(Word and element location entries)
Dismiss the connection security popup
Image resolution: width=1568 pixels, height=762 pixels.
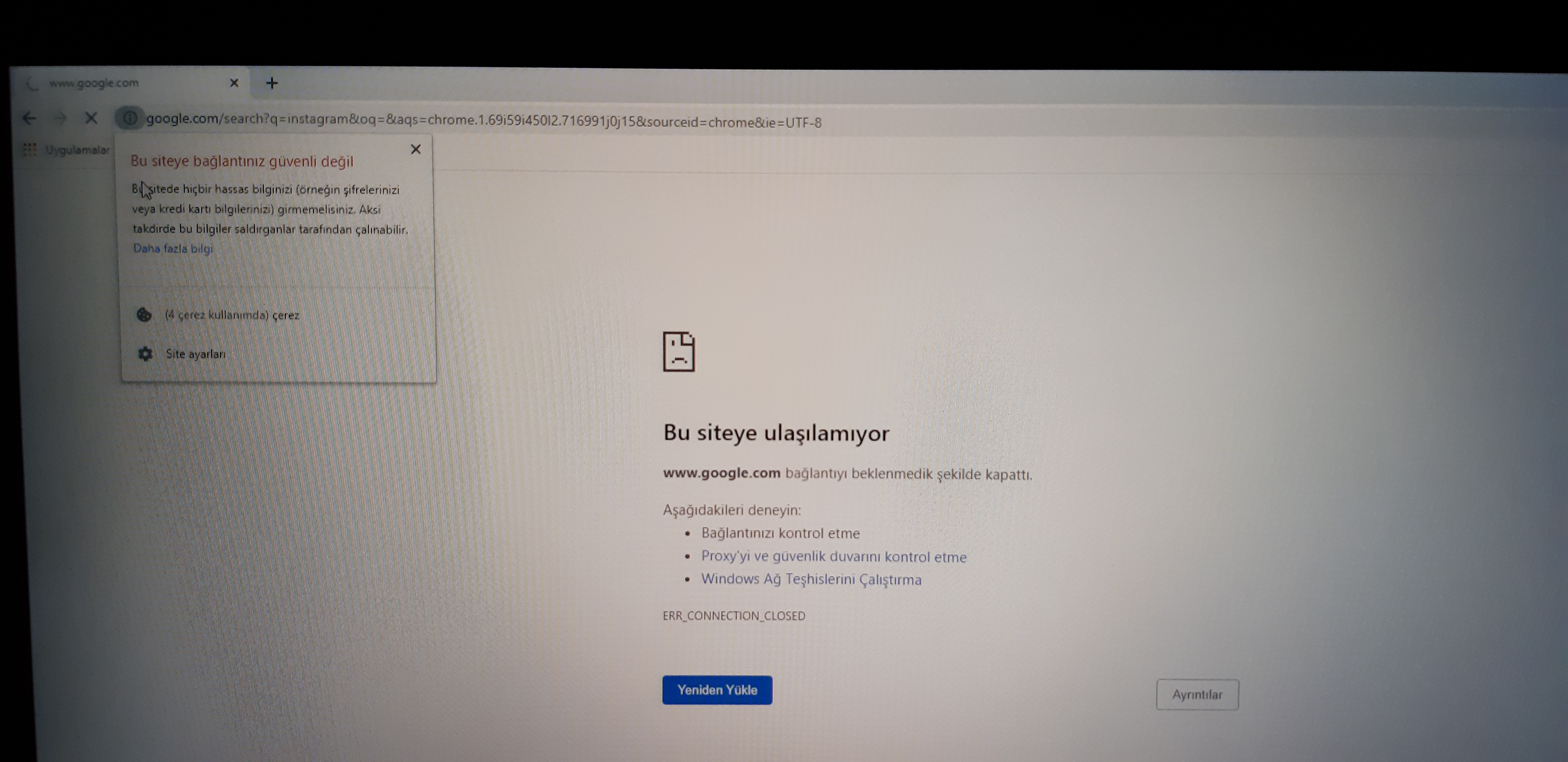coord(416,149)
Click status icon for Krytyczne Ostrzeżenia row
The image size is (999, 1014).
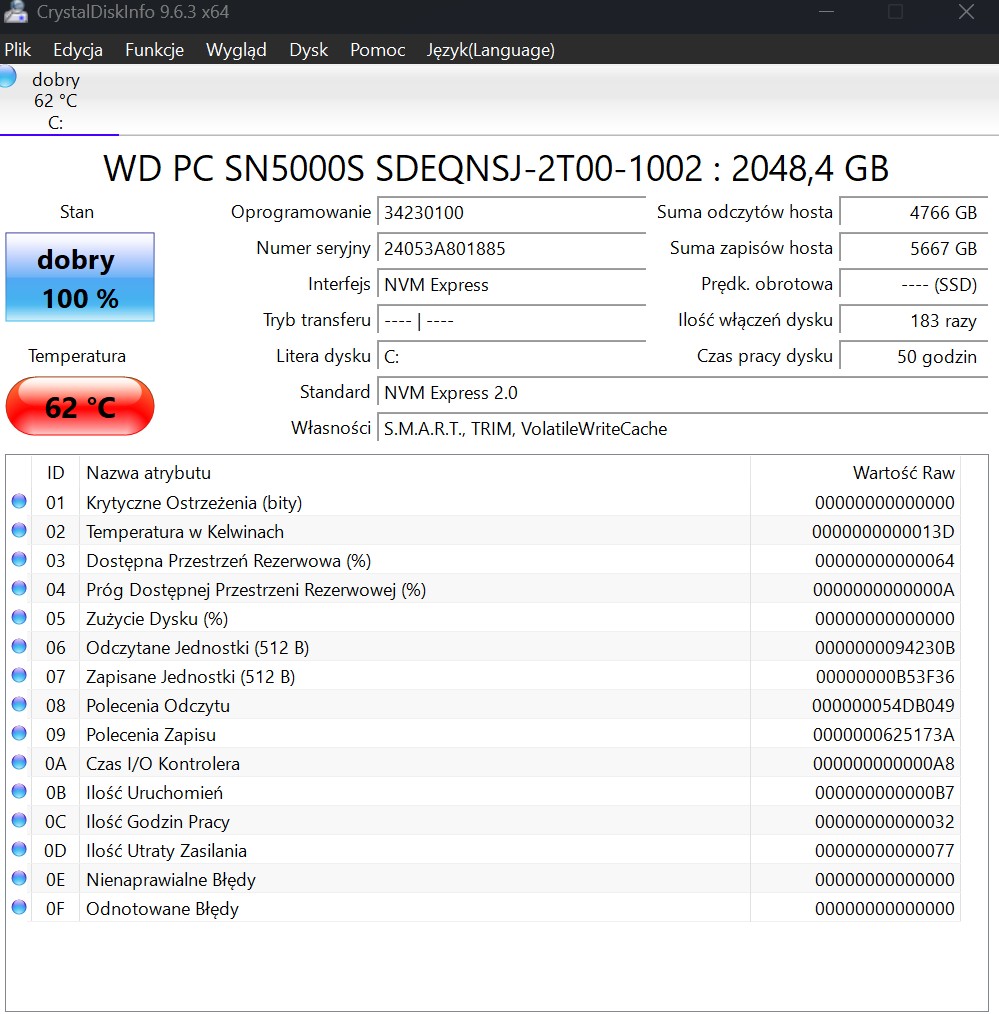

Exercise: Return every line of the entries above that contains the string "Ostrzeżenia".

Full response:
Click status icon for Krytyczne Ostrzeżenia row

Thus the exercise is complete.